Une diplomatie de bon voisinage constante et documentée
Le document rappelle que la politique étrangère du Président Tshisekedi a été marquée, dès son accession au pouvoir en 2019, par une volonté systématique d’ouverture et de dialogue. « Le Chef de l’État Congolais a entrepris une politique de rapprochement avec tous les pays limitrophes, y compris ceux avec lesquels les relations avaient été marquées par la méfiance historique », peut-on lire.
Kinshasa met en avant un fait souvent passé sous silence dans les analyses internationales : la médiation active du Président Tshisekedi et de son homologue angolais João Lourenço qui a conduit à la signature d’un mémorandum d’entente entre le Rwanda et l’Ouganda en août 2019, mettant fin à une période de fortes tensions entre ces deux pays. « Cette initiative diplomatique, saluée par les gouvernements rwandais et ougandais, témoigne de la volonté constante du Président Tshisekedi d’agir en artisan de paix régionale », affirme le document.
L’agression rwandaise : un « fait établi » face au principe de « légitime défense »

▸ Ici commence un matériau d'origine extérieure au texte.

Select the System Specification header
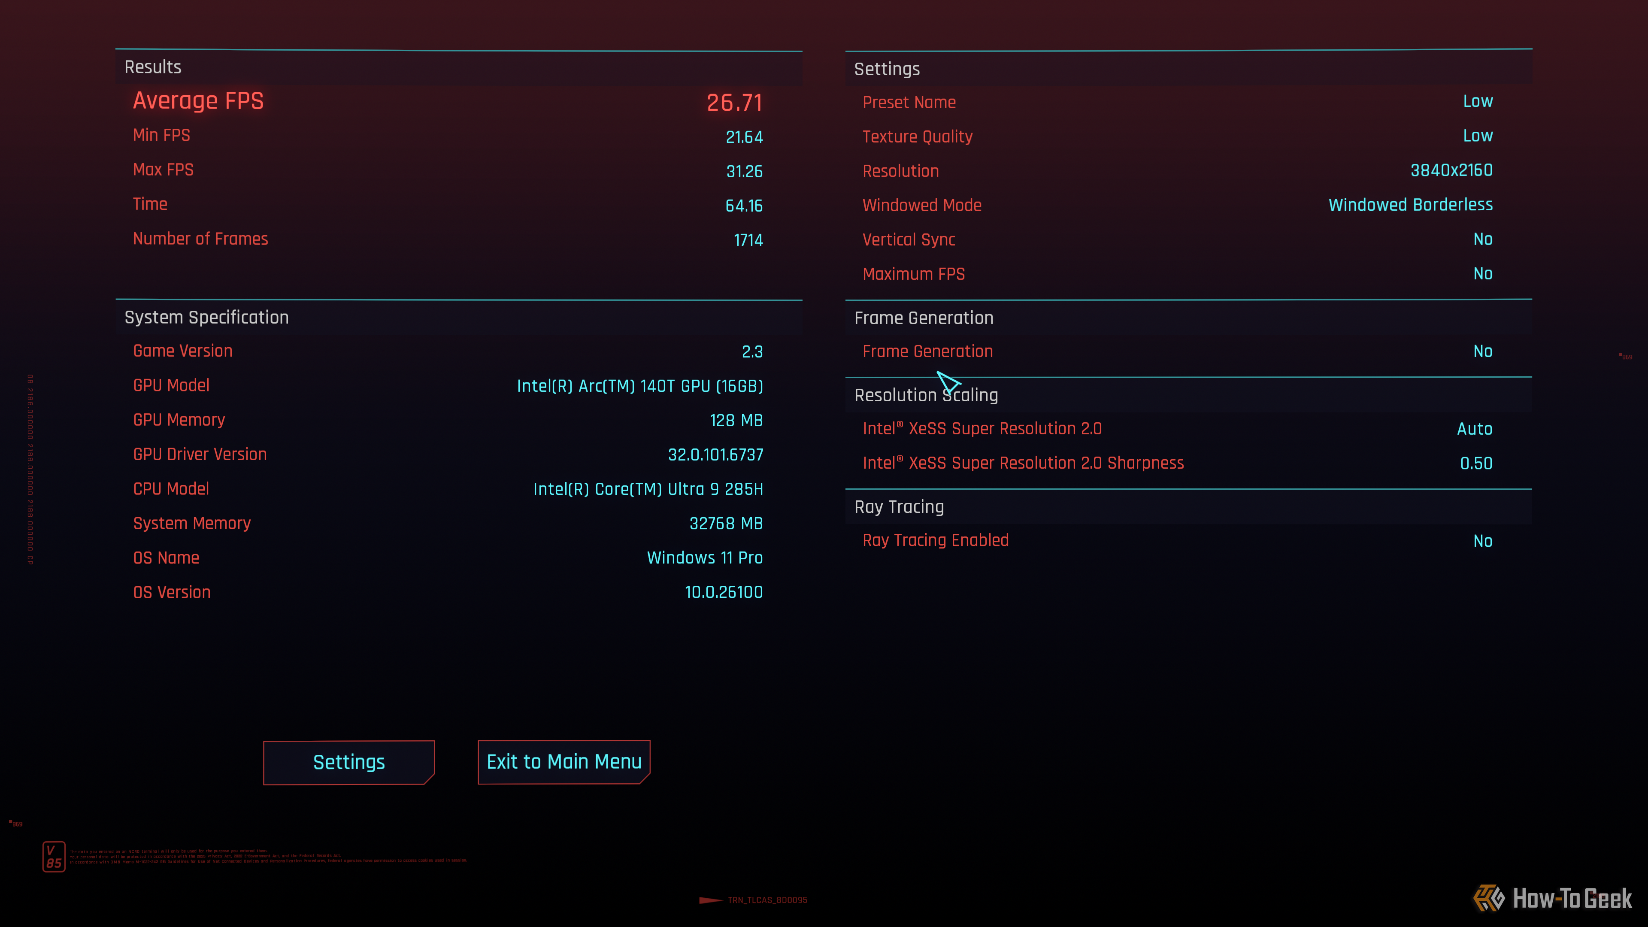The height and width of the screenshot is (927, 1648). pos(206,317)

Face aux accusations de Kigali, le document opère une distinction juridique rigoureuse. Il rappelle qu’« en droit international, une déclaration politique exprimant la détermination d’un État à se défendre ne constitue pas en soi une agression ». Seuls des « actes militaires caractérisés » franchissant une frontière internationale peuvent être qualifiés d’agression, selon la Résolution 3314 (XXIX) de l’Assemblée générale des Nations Unies du 14 décembre 1974.
Le document souligne que « depuis 2019, aucune opération militaire des Forces armées de la République Démocratique du Congo (FARDC) n’a visé le territoire de la République du Rwanda ». À l’inverse, la RDC s’appuie sur « les rapports successifs du Groupe d’experts des Nations Unies sur la RDC » pour affirmer que « l’agression du territoire de la République Démocratique du Congo par le Rwanda constitue un fait établi ».
Le texte détaille les éléments qui, selon Kinshasa, démontrent que « le Rwanda exerce un contrôle effectif, continu et direct sur un groupe armé opérant en territoire étranger », en violation manifeste des principes de souveraineté, d’intégrité territoriale et de non-ingérence consacrés par la Charte des Nations Unies et l’Acte constitutif de l’Union africaine.
Le processus de paix : Kinshasa signataire, Kigali dans l’entrave ?
Le document dresse également une chronologie précise et documentée des pourparlers de paix, visant explicitement à contrer le récit porté par le Rwanda. Il révèle notamment que le Président Paul Kagame a « refusé de participer à la cérémonie finale du Processus de Luanda le 15 décembre 2024 », alors qu’un accord était prêt à être signé et que les délégations techniques des deux pays avaient trouvé un terrain d’entente à 98%.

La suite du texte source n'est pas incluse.